If you get a DUI, here's how things will probably go down:
- Penalties: You'll be subject to the drunk driving penalties in your state. These can include suspension of your driver's license, vehicle impoundment, fines, jail time, community service or a requirement to attend alcohol-abuse treatment. The Governors Highway Safety Association has DUI laws by state.
- DMV surcharge: Some states make you pay a surcharge to keep your driver's license if you've racked up enough points for traffic violations. For example, in New Jersey and Texas there's a $1,000 surcharge for a first-time DUI conviction (with surcharges for additional years in Texas).
- Interlock device: When you get your license back, your state may require you to use an ignition interlock device. This is a breathalyzer you must blow into in order to start the vehicle.
- SR-22: Your state may require you to get an SR-22 from your insurer, which is a form that proves you have car insurance. Not all car insurance companies offer SR-22s.
- Dropped by insurer or rate increase: Your car insurance company might drop you at renewal time. That means you'll have to shop for new car insurance. If they don't drop you, expect to see a rate increase.
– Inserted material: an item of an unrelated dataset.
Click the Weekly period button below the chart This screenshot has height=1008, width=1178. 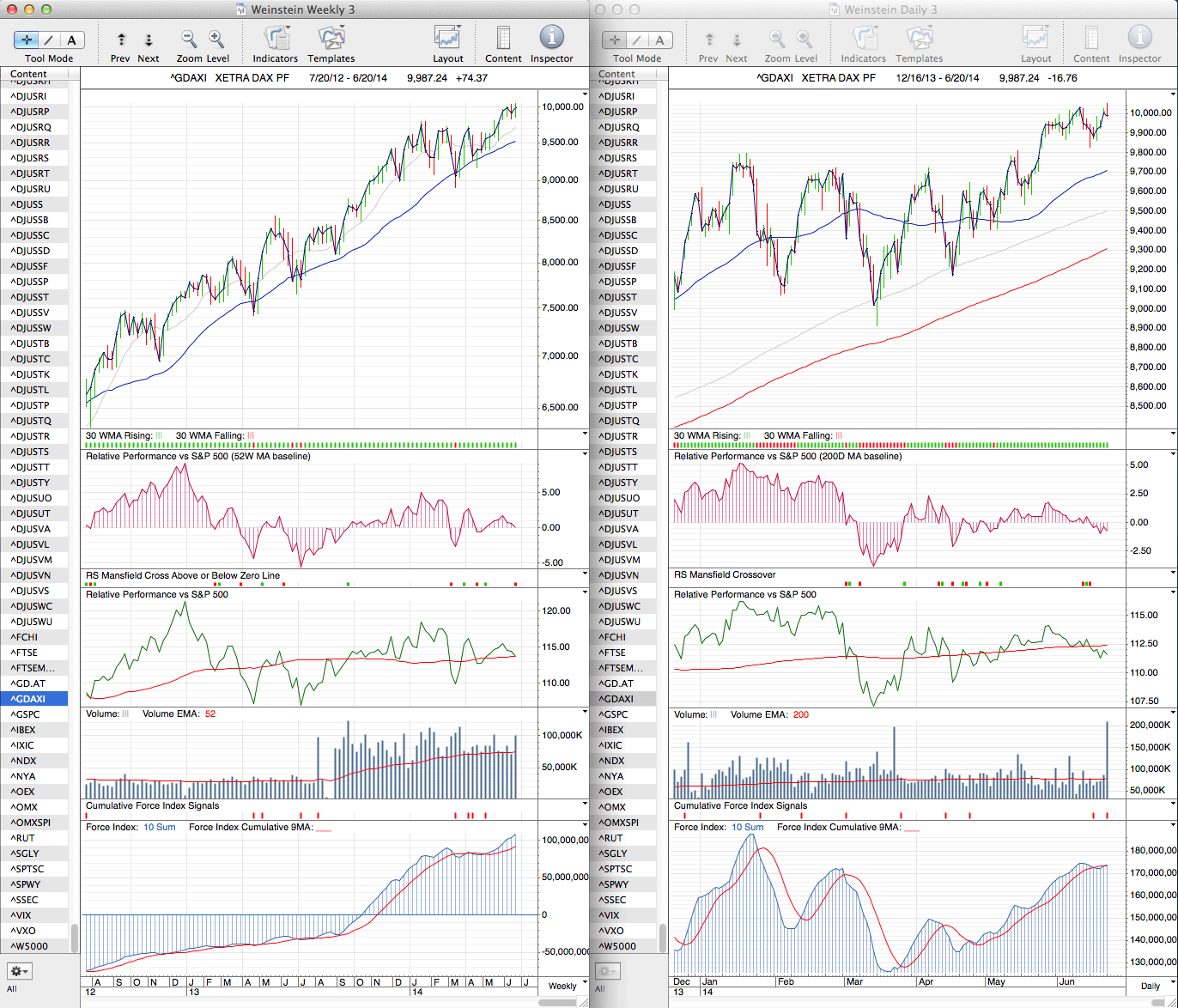coord(562,986)
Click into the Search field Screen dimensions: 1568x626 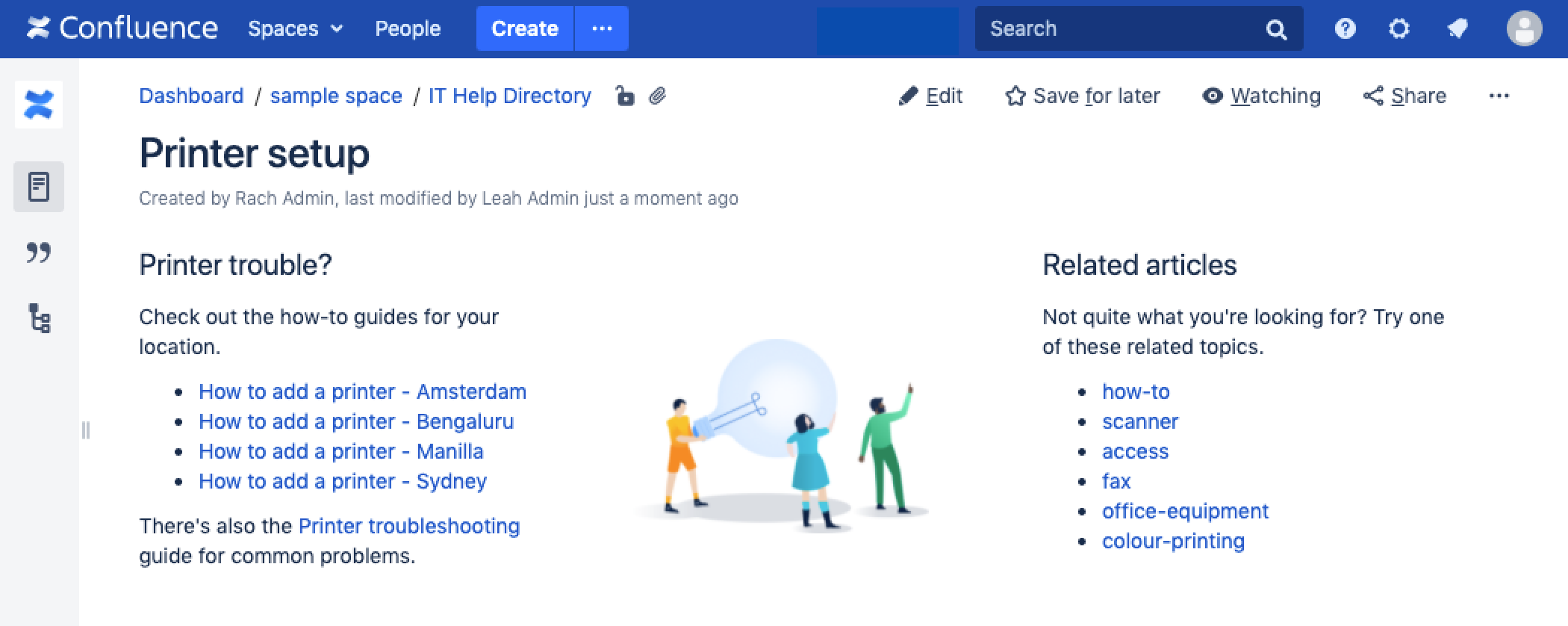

Insurance options after a DUI
Your insurance options after a DUI will depend on your insurer and whether you have other violations on your driving record. In general, you can get insurance after a DUI from:
- Your current auto insurer, if it doesn't drop you.
- A "non-standard" insurance company. These companies specialize in auto insurance for high-risk drivers. These are drivers who may have a hard time finding insurance because of accidents, DUIs and other moving violations, or other issues. Non-standard auto insurers include Dairyland Insurance, Direct General, Geico Casualty, Infinity Insurance and The General.
- Your state's "assigned-risk pool." These are the insurers of last resort. If you're denied car insurance due to your driving record, you can buy auto insurance from the assigned-risk pool. Generally any auto insurance agent can help you with an application for the pool. Your state will then assign an insurer to take you.
How much does insurance cost after a DUI?
Rate increases for car insurance after a DUI will depend on where you live and your insurer. We looked at rates for drivers with a clean record vs. drivers with a DUI and found a wide variation. Nationwide the average insurance increase after a DUI was 32%.
The length of time insurers can use a DUI as a factor in rates also varies by state. Your insurance agent can tell you how long a DUI will affect your car insurance rates.